Nise da Silveira nasceu em Maceió (AL), em 15 de fevereiro de 1905. Formou-se em Medicina pela Faculdade de Medicina da Bahia em 1926, única mulher numa turma de mais de 60 estudantes. Ao longo de sua carreira, destacou-se por questionar métodos considerados agressivos no tratamento psiquiátrico, como a lobotomia e o eletrochoque, defendendo abordagens terapêuticas baseadas na valorização da criatividade, da afetividade e da livre expressão dos pacientes.
Em 1932, após alguns anos de estágio, Nise da Silveira foi nomeada para trabalhar na clínica de neurologia da Faculdade Nacional de Medicina do Brasil. No ano seguinte, concluiu sua especialização e passou num concurso que a levou a trabalhar como psiquiatra na antiga Assistência a Psicopatas e Profilaxia Mental. Foi presa duas vezes durante o governo Vargas, por ter trabalhado na ala médica reivindicadora da União Feminina Brasileira e por suspeita de comunismo. Casou-se, em 1940, com seu ex-colega de faculdade, Mário Magalhães da Silveira, com quem não teria filhos.
Ao retornar para o serviço público, em 1946, Nise foi trabalhar no Setor de Terapia Ocupacional do Centro Psiquiátrico Nacional Pedro II. Logo começou a promover mudanças, como a inclusão de oficinas de arte no setor. A primeira exposição de trabalhos dos pacientes ocorreu naquele mesmo ano, e em 1947 foi inaugurada a primeira mostra externa, no prédio do MEC, com curadoria do crítico de arte Mário Pedrosa.
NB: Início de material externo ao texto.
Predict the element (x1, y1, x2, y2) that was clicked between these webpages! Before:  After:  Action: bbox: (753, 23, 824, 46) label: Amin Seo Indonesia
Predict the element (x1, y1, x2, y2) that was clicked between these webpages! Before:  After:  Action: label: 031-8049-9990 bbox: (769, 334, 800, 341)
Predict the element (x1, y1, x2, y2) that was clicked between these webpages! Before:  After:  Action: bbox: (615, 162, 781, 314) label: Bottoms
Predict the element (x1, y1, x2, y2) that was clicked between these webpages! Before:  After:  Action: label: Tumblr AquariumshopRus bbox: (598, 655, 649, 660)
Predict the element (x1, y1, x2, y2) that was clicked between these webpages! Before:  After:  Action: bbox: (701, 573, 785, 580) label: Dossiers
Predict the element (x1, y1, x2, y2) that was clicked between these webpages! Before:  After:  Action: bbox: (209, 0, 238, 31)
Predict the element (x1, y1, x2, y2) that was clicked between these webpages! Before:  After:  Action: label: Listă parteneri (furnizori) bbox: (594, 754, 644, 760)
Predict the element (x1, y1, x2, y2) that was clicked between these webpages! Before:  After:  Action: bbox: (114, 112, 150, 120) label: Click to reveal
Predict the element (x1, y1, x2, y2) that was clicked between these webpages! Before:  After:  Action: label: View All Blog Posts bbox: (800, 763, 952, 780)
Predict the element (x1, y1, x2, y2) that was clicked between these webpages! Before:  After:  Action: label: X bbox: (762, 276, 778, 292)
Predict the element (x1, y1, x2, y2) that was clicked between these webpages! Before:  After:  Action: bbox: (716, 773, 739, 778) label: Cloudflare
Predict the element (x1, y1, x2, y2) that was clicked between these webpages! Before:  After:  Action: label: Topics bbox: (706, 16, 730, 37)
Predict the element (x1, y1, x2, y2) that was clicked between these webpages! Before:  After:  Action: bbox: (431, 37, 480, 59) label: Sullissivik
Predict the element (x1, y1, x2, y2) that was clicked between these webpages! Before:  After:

Em 1952, Nise fundou, no Rio de Janeiro, o Museu de Imagens do Inconsciente, dedicado ao estudo das produções artísticas de pacientes psiquiátricos. Quatro anos depois, criou a Casa das Palmeiras, instituição voltada à reintegração social de ex-internos por meio de atividades expressivas e convivência terapêutica. Foi responsável pela introdução da Psicologia Analítica de Carl Gustav Jung no Brasil e criadora do Grupo de Estudos Carl Jung em 1954. Seu trabalho também a levou à Europa para estudos e participação em eventos científicos. Em 1974, fundou a Sociedade de Amigos do Museu de Imagens do Inconsciente, criada para apoiar a preservação e a continuidade do museu e de seu legado.
Nise da Silveira publicou vários livros ao longo de sua carreira, entre os quais “Jung: vida e obra” (1968), Imagens do Inconsciente (1981), sua sequência “Mundo de Imagens” (1992) e “Cartas a Spinoza” (1995), além de artigos e documentários. Faleceu em 30 de outubro de 1999, no Rio de Janeiro. Seu arquivo pessoal, atualmente sob a guarda da Sociedade de Amigos do Museu de Imagens do Inconsciente, recebeu reconhecimento do Programa Memória do Mundo da UNESCO, o que ressalta o valor histórico e documental desse acervo para a preservação da memória da ciência, da psiquiatria e da cultura no Brasil.
A Coleção Nise da Silveira na Divisão de Manuscritos foi doada em 2016 pela antropóloga e professora aposentada da UERJ, Luitgarde Oliveira Cavalcanti Barros, amiga e colaboradora da médica, com anos de atuação na administração da Casa das Palmeiras. O conjunto é composto por 33 registros, entre fotografias, documentos pessoais, recortes de jornais e cópias de documentos que ajudam a compreender aspectos de sua vida e de sua atuação profissional, tais como os referentes à investigação e prisão de Nise. Há também fotografias em que Nise da Silveira aparece ao lado de outras mulheres, tais como Dona Ivone Lara – que, além de cantora e compositora, foi enfermeira e desempenhou um papel pioneiro na reforma psiquiátrica - e Alice Marques dos Santos, primeira mulher a dirigir um hospital psiquiátrico na América Latina.
A coleção pode ser consultada presencialmente na Divisão de Manuscritos da Biblioteca Nacional.